*Items listed in a dataset*.
__________
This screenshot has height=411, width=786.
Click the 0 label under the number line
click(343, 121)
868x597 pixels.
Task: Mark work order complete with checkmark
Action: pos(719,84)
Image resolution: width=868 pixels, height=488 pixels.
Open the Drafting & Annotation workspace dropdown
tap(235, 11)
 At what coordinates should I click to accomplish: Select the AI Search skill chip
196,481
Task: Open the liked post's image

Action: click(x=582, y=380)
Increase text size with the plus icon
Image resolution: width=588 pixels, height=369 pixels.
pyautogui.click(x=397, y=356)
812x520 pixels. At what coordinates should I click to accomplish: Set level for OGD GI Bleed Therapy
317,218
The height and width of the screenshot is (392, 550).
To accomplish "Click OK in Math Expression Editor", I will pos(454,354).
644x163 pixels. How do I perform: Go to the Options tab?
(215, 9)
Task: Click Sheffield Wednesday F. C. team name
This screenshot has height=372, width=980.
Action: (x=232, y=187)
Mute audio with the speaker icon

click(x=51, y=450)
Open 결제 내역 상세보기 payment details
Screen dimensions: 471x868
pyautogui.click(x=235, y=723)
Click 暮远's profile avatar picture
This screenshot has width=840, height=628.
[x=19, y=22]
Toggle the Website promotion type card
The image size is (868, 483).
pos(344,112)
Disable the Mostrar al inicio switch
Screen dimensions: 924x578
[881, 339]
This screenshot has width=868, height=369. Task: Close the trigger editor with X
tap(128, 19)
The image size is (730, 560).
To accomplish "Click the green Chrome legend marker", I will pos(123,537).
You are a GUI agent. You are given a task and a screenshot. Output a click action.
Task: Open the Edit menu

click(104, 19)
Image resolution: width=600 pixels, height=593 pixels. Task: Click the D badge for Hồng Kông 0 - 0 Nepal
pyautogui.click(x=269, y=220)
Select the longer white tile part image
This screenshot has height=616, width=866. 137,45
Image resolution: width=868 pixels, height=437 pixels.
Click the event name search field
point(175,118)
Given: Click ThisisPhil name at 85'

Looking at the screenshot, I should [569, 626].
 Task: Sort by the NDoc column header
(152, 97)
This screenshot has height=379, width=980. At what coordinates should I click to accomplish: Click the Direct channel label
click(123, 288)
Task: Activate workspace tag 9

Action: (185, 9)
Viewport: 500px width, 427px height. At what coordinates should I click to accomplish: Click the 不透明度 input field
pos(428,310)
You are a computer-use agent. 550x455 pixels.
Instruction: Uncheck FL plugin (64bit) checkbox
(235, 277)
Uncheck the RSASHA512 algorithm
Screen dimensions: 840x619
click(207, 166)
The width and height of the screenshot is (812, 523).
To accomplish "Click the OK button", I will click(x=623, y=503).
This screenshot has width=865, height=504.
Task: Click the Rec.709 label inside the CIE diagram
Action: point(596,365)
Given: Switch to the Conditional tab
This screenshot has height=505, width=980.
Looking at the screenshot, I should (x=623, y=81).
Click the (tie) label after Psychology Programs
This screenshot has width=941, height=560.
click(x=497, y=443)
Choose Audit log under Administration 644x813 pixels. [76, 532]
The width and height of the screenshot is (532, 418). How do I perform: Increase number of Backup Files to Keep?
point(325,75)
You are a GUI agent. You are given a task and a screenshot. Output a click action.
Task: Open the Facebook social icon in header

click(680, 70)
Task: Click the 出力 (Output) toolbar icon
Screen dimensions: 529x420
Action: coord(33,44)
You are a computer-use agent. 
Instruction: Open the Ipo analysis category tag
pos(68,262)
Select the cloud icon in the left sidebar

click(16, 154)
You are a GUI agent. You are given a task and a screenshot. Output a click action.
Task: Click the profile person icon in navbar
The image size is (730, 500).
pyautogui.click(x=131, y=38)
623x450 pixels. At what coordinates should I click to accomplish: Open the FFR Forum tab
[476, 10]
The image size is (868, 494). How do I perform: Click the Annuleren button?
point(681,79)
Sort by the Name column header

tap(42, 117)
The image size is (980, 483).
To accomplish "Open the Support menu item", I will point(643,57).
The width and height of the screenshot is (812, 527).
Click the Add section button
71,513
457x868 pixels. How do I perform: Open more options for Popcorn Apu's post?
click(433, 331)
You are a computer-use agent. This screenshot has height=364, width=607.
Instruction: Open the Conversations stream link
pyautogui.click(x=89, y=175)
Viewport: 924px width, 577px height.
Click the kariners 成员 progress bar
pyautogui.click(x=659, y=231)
__________
*WHAT TO WORK ON*. The entries shown above should be copied out word for word.

*WRITTEN ANSWER*.
This screenshot has height=411, width=786.
Click the 0 label under the number line
click(343, 121)
868x597 pixels.
Task: Mark work order complete with checkmark
Action: pos(719,84)
Image resolution: width=868 pixels, height=488 pixels.
Open the Drafting & Annotation workspace dropdown
tap(235, 11)
 At what coordinates should I click to accomplish: Select the AI Search skill chip
196,481
Task: Open the liked post's image

Action: click(x=582, y=380)
Increase text size with the plus icon
Image resolution: width=588 pixels, height=369 pixels.
pyautogui.click(x=397, y=356)
812x520 pixels. At what coordinates should I click to accomplish: Set level for OGD GI Bleed Therapy
317,218
The height and width of the screenshot is (392, 550).
To accomplish "Click OK in Math Expression Editor", I will pos(454,354).
644x163 pixels. How do I perform: Go to the Options tab?
(215, 9)
Task: Click Sheffield Wednesday F. C. team name
This screenshot has height=372, width=980.
Action: (x=232, y=187)
Mute audio with the speaker icon

click(x=51, y=450)
Open 결제 내역 상세보기 payment details
Screen dimensions: 471x868
pyautogui.click(x=235, y=723)
Click 暮远's profile avatar picture
This screenshot has width=840, height=628.
[x=19, y=22]
Toggle the Website promotion type card
The image size is (868, 483).
pos(344,112)
Disable the Mostrar al inicio switch
Screen dimensions: 924x578
[881, 339]
This screenshot has width=868, height=369. Task: Close the trigger editor with X
tap(128, 19)
The image size is (730, 560).
To accomplish "Click the green Chrome legend marker", I will pos(123,537).
You are a GUI agent. You are given a task and a screenshot. Output a click action.
Task: Open the Edit menu

click(104, 19)
Image resolution: width=600 pixels, height=593 pixels. Task: Click the D badge for Hồng Kông 0 - 0 Nepal
pyautogui.click(x=269, y=220)
Select the longer white tile part image
This screenshot has height=616, width=866. 137,45
Image resolution: width=868 pixels, height=437 pixels.
Click the event name search field
point(175,118)
Given: Click ThisisPhil name at 85'

Looking at the screenshot, I should [569, 626].
 Task: Sort by the NDoc column header
(152, 97)
This screenshot has height=379, width=980. At what coordinates should I click to accomplish: Click the Direct channel label
click(123, 288)
Task: Activate workspace tag 9

Action: (185, 9)
Viewport: 500px width, 427px height. At what coordinates should I click to accomplish: Click the 不透明度 input field
pos(428,310)
You are a computer-use agent. 550x455 pixels.
Instruction: Uncheck FL plugin (64bit) checkbox
(235, 277)
Uncheck the RSASHA512 algorithm
Screen dimensions: 840x619
click(207, 166)
The width and height of the screenshot is (812, 523).
To accomplish "Click the OK button", I will click(x=623, y=503).
This screenshot has width=865, height=504.
Task: Click the Rec.709 label inside the CIE diagram
Action: point(596,365)
Given: Switch to the Conditional tab
This screenshot has height=505, width=980.
Looking at the screenshot, I should (x=623, y=81).
Click the (tie) label after Psychology Programs
This screenshot has width=941, height=560.
click(x=497, y=443)
Choose Audit log under Administration 644x813 pixels. [76, 532]
The width and height of the screenshot is (532, 418). How do I perform: Increase number of Backup Files to Keep?
point(325,75)
You are a GUI agent. You are given a task and a screenshot. Output a click action.
Task: Open the Facebook social icon in header

click(680, 70)
Task: Click the 出力 (Output) toolbar icon
Screen dimensions: 529x420
Action: coord(33,44)
You are a computer-use agent. 
Instruction: Open the Ipo analysis category tag
pos(68,262)
Select the cloud icon in the left sidebar

click(16, 154)
You are a GUI agent. You are given a task and a screenshot. Output a click action.
Task: Click the profile person icon in navbar
The image size is (730, 500).
pyautogui.click(x=131, y=38)
623x450 pixels. At what coordinates should I click to accomplish: Open the FFR Forum tab
[476, 10]
The image size is (868, 494). How do I perform: Click the Annuleren button?
point(681,79)
Sort by the Name column header

tap(42, 117)
The image size is (980, 483).
To accomplish "Open the Support menu item", I will point(643,57).
The width and height of the screenshot is (812, 527).
Click the Add section button
71,513
457x868 pixels. How do I perform: Open more options for Popcorn Apu's post?
click(433, 331)
You are a computer-use agent. This screenshot has height=364, width=607.
Instruction: Open the Conversations stream link
pyautogui.click(x=89, y=175)
Viewport: 924px width, 577px height.
Click the kariners 成员 progress bar
pyautogui.click(x=659, y=231)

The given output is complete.